Work required
Retype, without the pictures, every line from the one containing "958x539 pixels." through the one containing "the three dots", including both of those lines.

Entries supplied
_____

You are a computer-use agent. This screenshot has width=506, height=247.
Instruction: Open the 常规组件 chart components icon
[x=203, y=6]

_____

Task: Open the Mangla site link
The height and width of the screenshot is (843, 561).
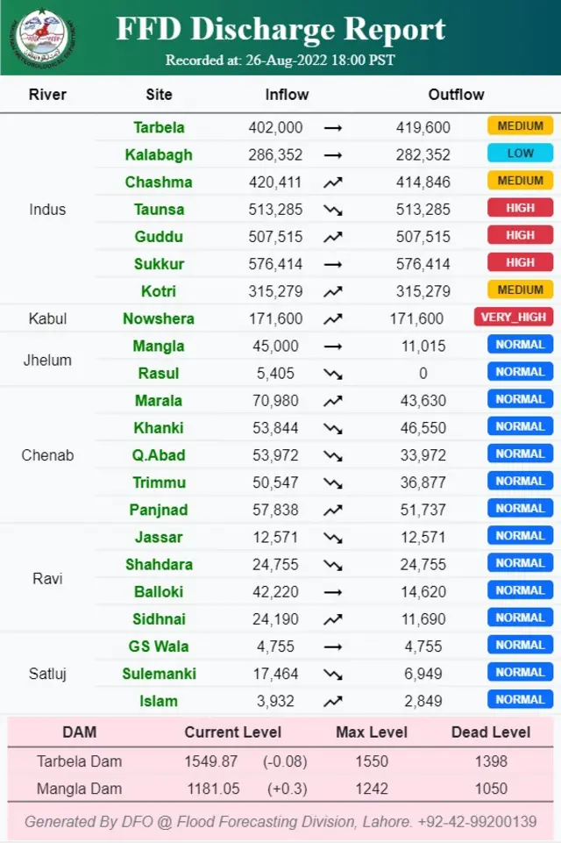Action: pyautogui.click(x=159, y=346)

_____

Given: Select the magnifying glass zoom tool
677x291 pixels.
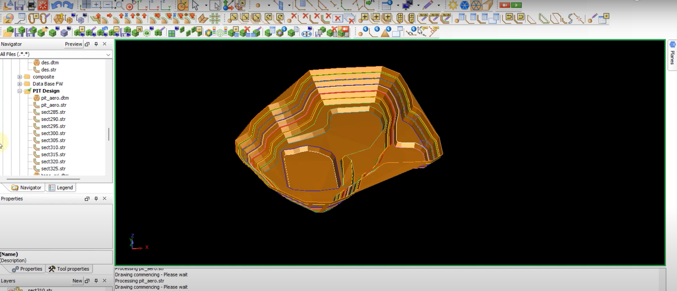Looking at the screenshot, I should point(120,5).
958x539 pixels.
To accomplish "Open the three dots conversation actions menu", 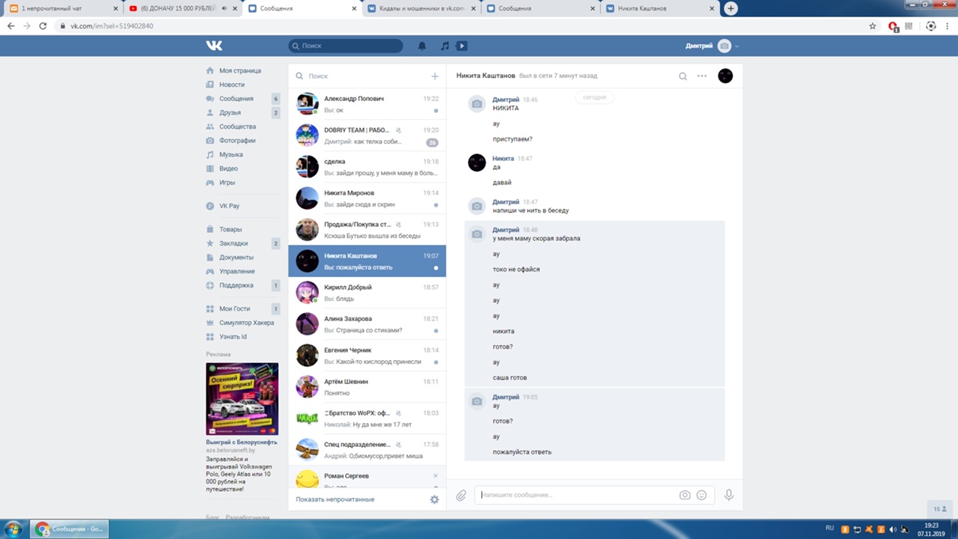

_____

Written solution
958x539 pixels.
To accomplish "Open the three dots conversation actions menu", 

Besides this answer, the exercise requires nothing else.